_PROMPT_.
Copy, without a single change, each line from the one that holds "The height and" to the bottom of the entries below, and drop any pictures.

_SUPPLIED INFORMATION_.
Start of Block
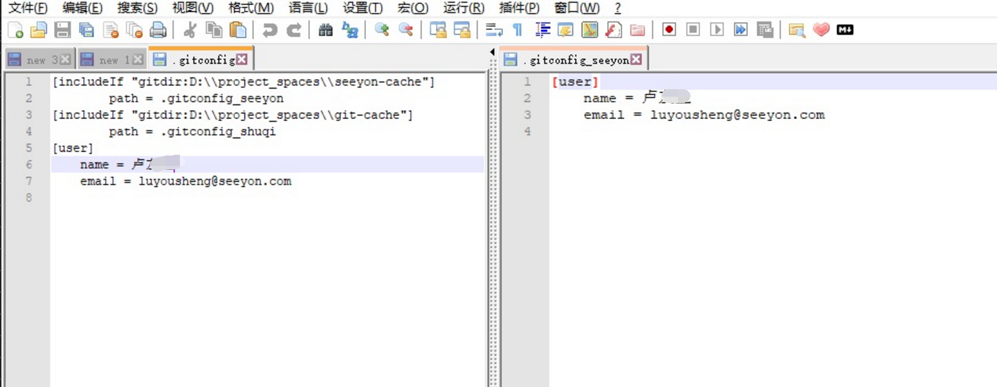Open the 设置(T) menu
The image size is (997, 387).
(x=363, y=8)
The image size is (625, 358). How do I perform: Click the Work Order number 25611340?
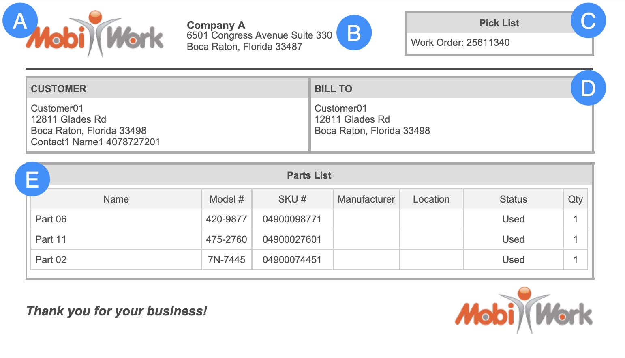[488, 43]
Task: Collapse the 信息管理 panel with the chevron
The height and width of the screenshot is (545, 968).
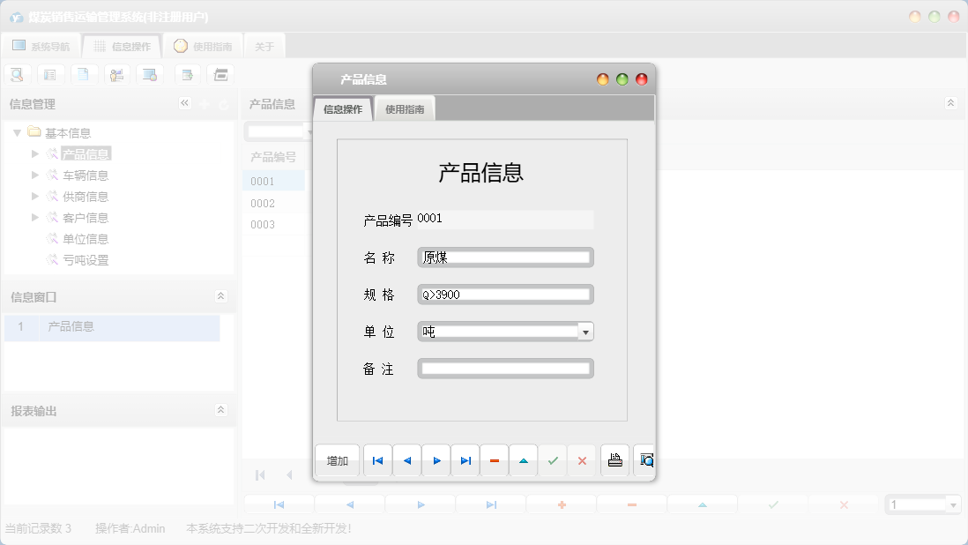Action: coord(185,103)
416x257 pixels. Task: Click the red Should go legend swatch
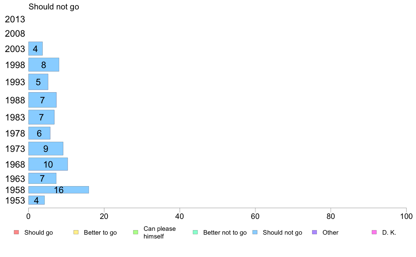[x=16, y=232]
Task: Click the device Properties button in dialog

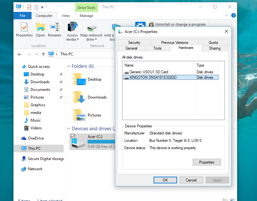Action: tap(207, 162)
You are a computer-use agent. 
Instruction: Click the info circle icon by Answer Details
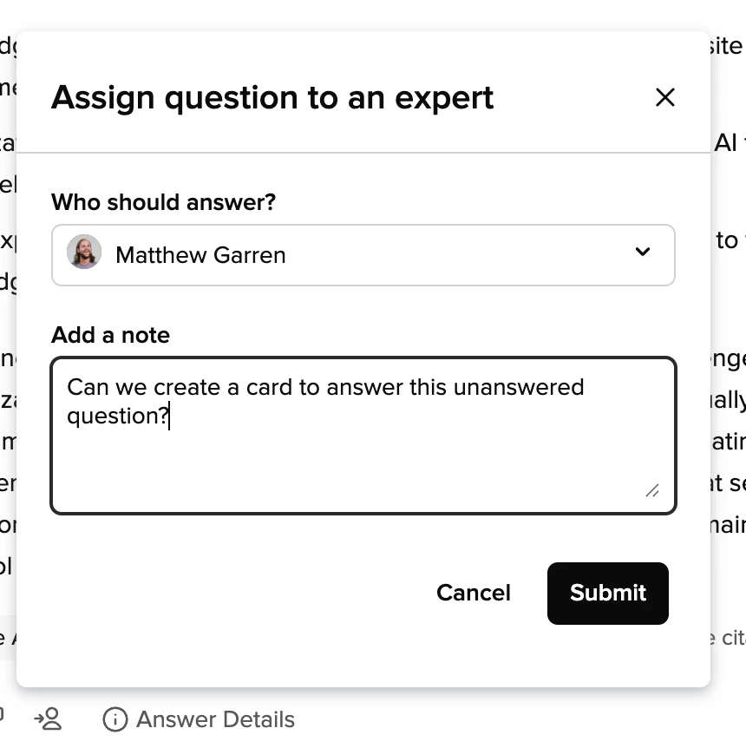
End of Block
_TASK RESULT_.
The height and width of the screenshot is (545, 968).
Action: coord(185,103)
416x257 pixels. Task: Click the red Should go legend swatch
[x=16, y=232]
Task: Click the device Properties button in dialog

Action: tap(207, 162)
You are a computer-use agent. 
Instruction: Click the info circle icon by Answer Details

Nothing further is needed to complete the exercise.